Bericht: Sitzung der Gemeindevertretung

19:00 Uhr, Aula der EKG, Soltausredder 28

Die Sozialstation Barsbüttel beantragte eine Erhöhung des Zuschüsse der Gemeinde um jährlich 10.000 Euro. Die Gemeinde zahlt gegenwärtig einen Zuschuss in Höhe von Euro 10.000, der verdoppelt werden soll. Mit dem Zuschuss erbringt die Sozialstation Leistungen, die nicht von den Pflegekassen bezahlt werden. In erster Linie soll den Pflegekräften damit Zeit gegeben werden, sich mehr um die pflegebedürftigen Senioren kümmern zu können. Die SPD unterstützt diesen Antrag der Sozialstation. Es geht aber um mehr. Die Finanzierung der Sozialstation muss insgesamt überprüft werden. Der Bürgermeister hatte vorgeschlagen, dass die Kirche als Träger der Sozialstation ein umfassendes Finanzierungskonzept vorlegen soll. Diesem Vorschlag ist auch die SPD gefolgt. Die Erhöhung des Zuschusses wurde zunächst zurückgestellt.

***

Neubau einer Kita in Barsbüttel

Die 41. Änderung des Flächennutzungsplans für das Gebiet „Ortsteil Barsbüttel, KiTa südlich An der Barsbek“ wurde mit den Stimmen der SPD beschlossen. Die Gemeinde schafft sich damit die Möglichkeit, bei Bedarf eine neue Kita bauen zu können. Derzeit ist der Bedarf gedeckt, jedoch kam es bereits in den letzten Jahren durch Zuzüge von Familien mit Kindern zu einem überplanmäßigen Bedarf an Kitaplätzen.

***

Die Freigabe für die Erstellung eines Verkehrsgutachtens für den Norden Barsbüttels wurde erteilt. CDU und SPD sehen die Notwendigkeit, aufgrund der gegenwärtigen belasteten Verkehrssituation im Soltausredder ein Gutachten für das gesamte Gebiet nördlich der Hauptstraße in Auftrag zu geben. Eine Bürgerinitiative hatte die Politik aufgefordert, die Verkehrssituation im Soltausreeder neu zu regeln.

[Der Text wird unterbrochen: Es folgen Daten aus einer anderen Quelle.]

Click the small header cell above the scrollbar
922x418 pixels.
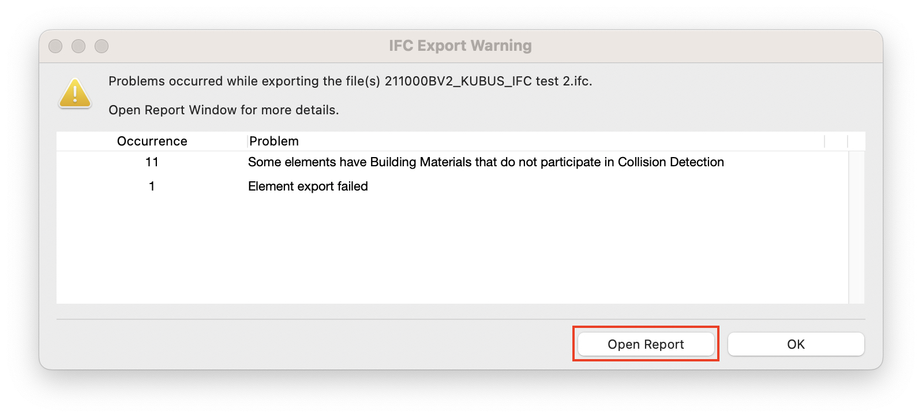[x=856, y=141]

Die BfB warf CDU und SPD vor, mit dem Gutachten die Umgestaltung des Rähnwischredder zur öffentlichen Straße legitimieren zu wollen. Beide Fraktionen widersprachen dieser Unterstellung. Sebastian Bernt für die SPD: „Wir wollen ein fachliches Gutachten, ohne dem Planungsbüro Vorgaben zu machen. Liegt das Gutachten vor, diskutieren wir die Möglichkeiten mit den Bürgerinnen und Bürgern. Bereits heute haben wir in mehreren Straßen nördlich der Hauptstraße eine Verkehrssituation, die es notwendig macht, den Verkehrsfluss dort umfassend neu zu planen“.

***

Die Gemeinde Barsbüttel tritt dem „Stormarner Bündnis für bezahlbares Wohnen“ bei. Damit verpflichten sich Wohnungsbaugesellschaften, jährlich 400 bis 500 bezahlbare Wohnungen in Stormarn zu bauen.

Die SPD hatte zunächst die Gründung einer kommunalen Wohnungsbaugesellschaft angestrebt. Diese kam nicht zustande, weil auch die Gemeinden und Städte in unserer Umgebung (Reinbek, Oststeinbek, Glinde) diese nicht wollten.

Hanser: „Barsbüttel allein kann keine kommunale Wohnungsbaugesellschaft errichten. Dafür ist die Gemeinde zu klein. Die Vereinbarung, die der Hamburger Bürgermeister für Hamburg geschlossen hat, haben wir jetzt auch in Stormarn.“

***

Das SPD Mitglied Sebastian Bernt ist nach dem Ableben des Gemeindevertreters Heinrich Dippel in die Gemeindevertretung nachgerückt. Als Mitglied der Gemeindevertretung musste Herr Bernt jetzt erneut in den Ortsbeirat Willinghusen gewählt werden. Wie üblich, stimmten die Gemeindevertreter dem Vorschlag der SPD-Fraktion zu. Herr Bernt möchte auch wieder der Vorsitzende des Ortsbeirates Willinghusen werden.

Des weiteren wurde Justin Passow (SPD) als weiteres stellvertretendes Mitglied in den Ausschuss für Schul-, Kultur-, Sozial-, Jugend- und Sportangelegenheiten (SKS-Ausschuss)  einstimmig gewählt.